----- SELECTED EXCERPT -----

AM: I had many such moments. Including when I began teaching at Princeton. I went back there to teach for nine years. I taught one of the first courses in computer graphics and design for designers and liberal arts students and computer technology people, all to get together and work together on projects. I actually published a paper about the course:

“A Computer-Graphics Course for the Two Cultures,” Third International Conference on Computing in the Humanities, State University of New York (SUNY), Albany, NY, August 1977.

When I first started teaching, I was only – well – one or two years older than the students I was teaching. I thought, “Oh my goodness; they’re going to see through me, that I know nothing much more than they do, about what I’m supposed to pontificate.”

TA: And yet you did because nobody knew what you were pontificating about.

AM: Fortunately I had a few things to say that were of interest, but it was a dark and stormy time. I was so nervous. I wrote out all of my lectures in those days, of course, on typewriters. I read them. It must have been excruciating.

----- SUPPLIED DATA -----

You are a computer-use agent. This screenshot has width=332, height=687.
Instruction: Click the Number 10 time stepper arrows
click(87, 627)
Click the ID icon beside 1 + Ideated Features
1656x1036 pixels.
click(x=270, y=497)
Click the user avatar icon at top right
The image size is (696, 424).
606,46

-----

DIRECTIVES>
**A.** Present every line of the records as a Markdown table with the columns "Row" and "Record line," numbering the rows and omitting any blank lines.
**B.** Carry the interview excerpt about teaching at Princeton forward from its last sentence.
The records have no connection to the interview excerpt.

RESPONSES FOR EACH TASK>
**A.**
| Row | Record line |
|---|---|
| 1 | You are a computer-use agent. This screenshot has width=332, height=687. |
| 2 | Instruction: Click the Number 10 time stepper arrows |
| 3 | click(87, 627) |
| 4 | Click the ID icon beside 1 + Ideated Features |
| 5 | 1656x1036 pixels. |
| 6 | click(x=270, y=497) |
| 7 | Click the user avatar icon at top right |
| 8 | The image size is (696, 424). |
| 9 | 606,46 |

**B.**
TA: Oh, no. There was no funny hat at that point, huh?

AM: No; I didn’t start that until 1982, 3, 4 5, I think. I used to wear Mickey Mouse hats and other things. Eventually, I stopped writing out my lectures and moved to completely visual imagery that would just remind me of things to say.

aaron marcus menorah hat

Collection of Aaron Marcus

aaron marcus funny hat 3

Collection of Aaron Marcus

TA: We’ve gone from when you got your grad degree in graphic design, to this strange Men in Black interview, where they let you in to the most technical world of worlds at AT&T Labs working on the Picturephone project, which is so James Bond, I can’t even stand it.
You met all these amazing people. That takes us up to what; 1972, ’73, ’74?

AM: Well, I continued teaching at Princeton, decided to move to Israel in 1977, because I wanted to start a computer graphics and design center at Bezalel Academy of Art and Design in Jerusalem. That happened not to work out.

TA: Wait a second. When did you leave Bell Labs?

AM: I stopped working with them in ’71. I continued teaching at Princeton to ’77. That didn’t work out in the way that I wanted it to so I needed to come back into the U.S. teaching system, and I didn’t know how to do that.
Suddenly Sheila de Bretteville, a very famous graphic designer and now Chair of the Graphic Design Department of Yale, which is completely coincidental, wrote me and asked me if I would like to go to Hawaii for a half a year as a research fellow. I said, of course, “Oh, yes. Why not?”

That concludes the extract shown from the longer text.